_STATED PROBLEM A_
From the post about beta readers, list each thing Mary E. Norton says she wants to learn from her readers.
_STATED PROBLEM B_
Reproduce the stretch of the post about beta readers from "I feel your" through "them the ending!".
_STATED PROBLEM C_
State whether each statement agrees with the post about beta readers, answering yes or no and quoting the words that decide it. (i) Transient is a book of poems for children. (ii) Christie V Powell gave her sisters the story without its ending. (iii) Chasing poets for blurbs was a pleasant experience for the writer.

_DOCUMENT SEGMENT_
──────

Also want to announce that Transient, my book of poems for adults, was released a few days ago. If you’re an adult (at least high school and up) and you like poetry and you think that themes (among others) of aging and dying friends won’t make you too sad, here’s a link to the website David created: http://www.gailcarsonlevinepoetry.com.

On May 11, 2016, Mary E. Norton wrote, What do you do when none of your beta readers give any advice so you’re not sure if your writing is good or not? Because whenever I give my writing to someone they usually say they liked it, but no more than that. I just want to know what they liked about my story, what they didn’t like, how they felt at certain times, if it was confusing at some parts, and what characters they liked the best! But everyone just says the same thing, or they just put the story aside and end up never reading it. Its so frustrating! What am I to do, keep nagging them or just let it go?

I feel your pain! When I needed blurbs for my poetry book, I had to chase after poets to get them, and I didn’t want to be a pest! It all worked out in the end, and I’m very grateful for the kind words–but the experience was miserable.

Several of you had thoughts and experiences to share.

Christie V Powell: I had that trouble with beta readers who are related to me (especially my younger sisters). I have started giving them a list of questions to answer. This last time, I gave my sisters the story without the ending, and said they had to answer my questions or I wouldn’t give them the ending!

Sounds like a great plan. Giving readers a list of questions may relieve them of the worry of not knowing what to say. And withholding the ending is genius!

──────

_DATA SECTION_
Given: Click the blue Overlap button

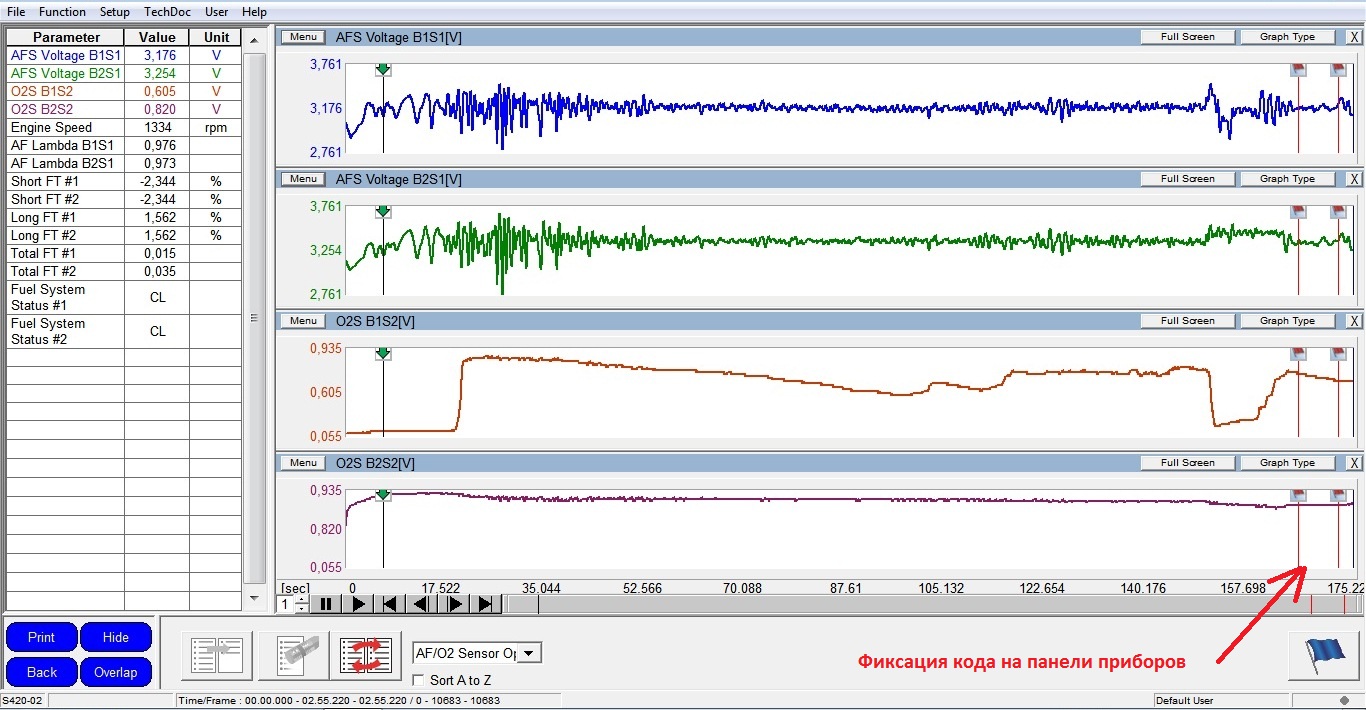Looking at the screenshot, I should point(115,672).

──────

_FINISHED ANSWER A_
- What they liked about her story
- What they didn't like
- How they felt at certain times
- Whether it was confusing at some parts
- Which characters they liked the best

_FINISHED ANSWER B_
I feel your pain! When I needed blurbs for my poetry book, I had to chase after poets to get them, and I didn’t want to be a pest! It all worked out in the end, and I’m very grateful for the kind words–but the experience was miserable.

Several of you had thoughts and experiences to share.

Christie V Powell: I had that trouble with beta readers who are related to me (especially my younger sisters). I have started giving them a list of questions to answer. This last time, I gave my sisters the story without the ending, and said they had to answer my questions or I wouldn’t give them the ending!

_FINISHED ANSWER C_
(i) No: "Transient, my book of poems for adults"
(ii) Yes: "I gave my sisters the story without the ending"
(iii) No: "the experience was miserable"